I need the lines below from the one with "You are a computer-use agent." down to the one with "Instruction: Open boca_py commenter avatar" reproduced exactly, both ends included, and nothing else.

*** EXERCISE DATA ***

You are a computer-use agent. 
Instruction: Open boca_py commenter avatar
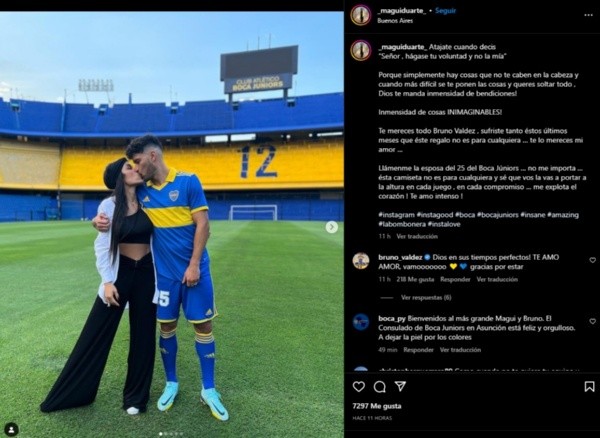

*** End of EXERCISE DATA ***
*** EXERCISE DATA ***

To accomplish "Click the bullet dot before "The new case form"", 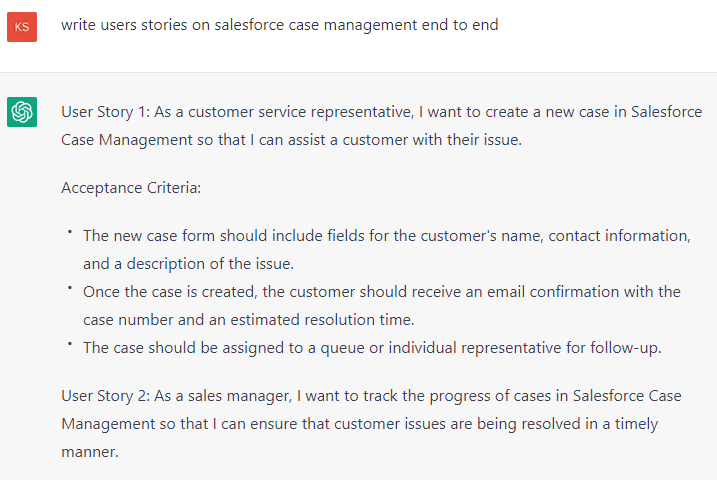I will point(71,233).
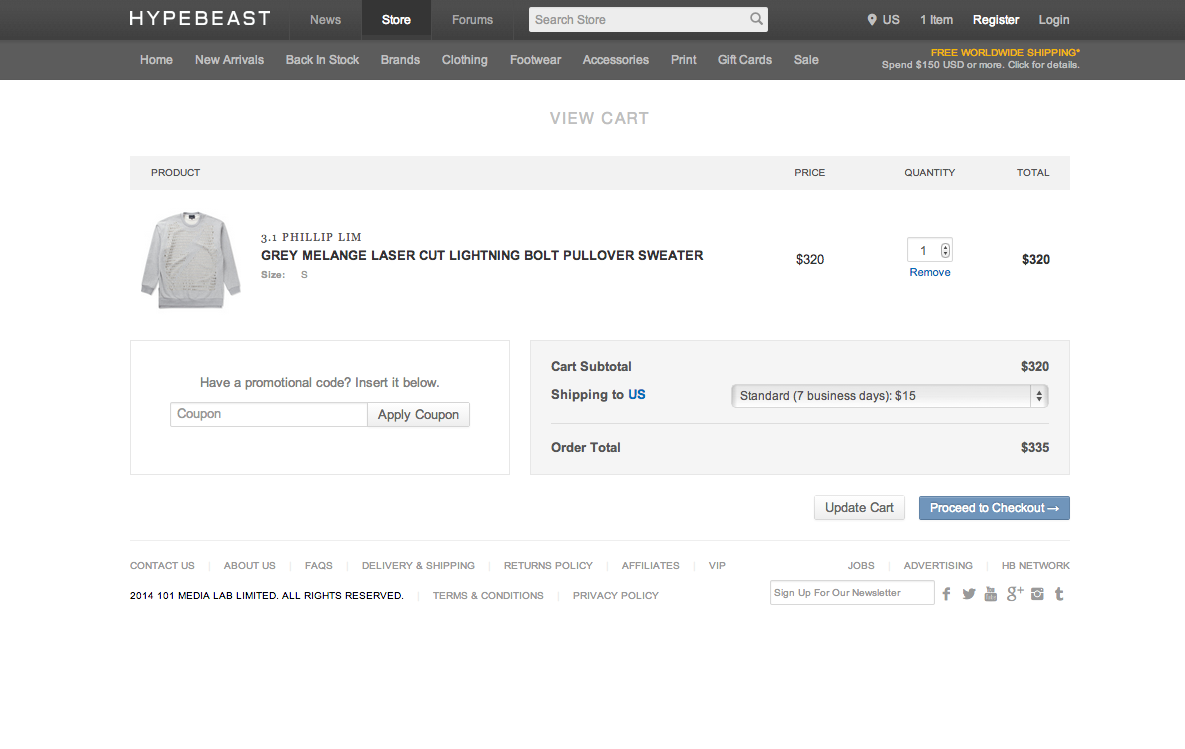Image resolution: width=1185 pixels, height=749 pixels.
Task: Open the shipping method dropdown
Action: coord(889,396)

*** End of EXERCISE DATA ***
*** EXERCISE DATA ***

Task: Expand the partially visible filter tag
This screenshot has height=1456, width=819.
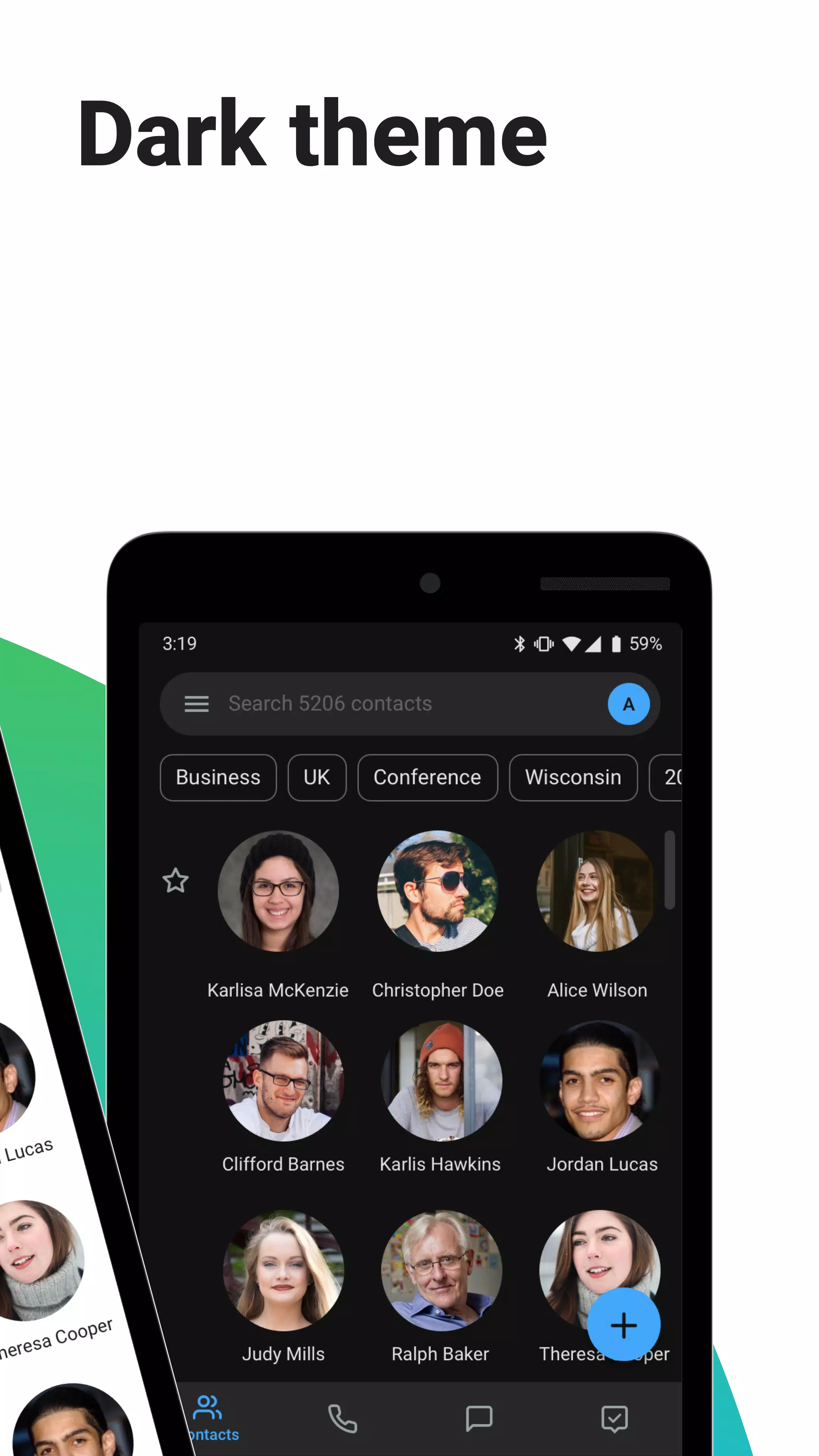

*** End of EXERCISE DATA ***

• [RESPONSE TO THIS TASK]:
You are a computer-use agent. 
Instruction: Open boca_py commenter avatar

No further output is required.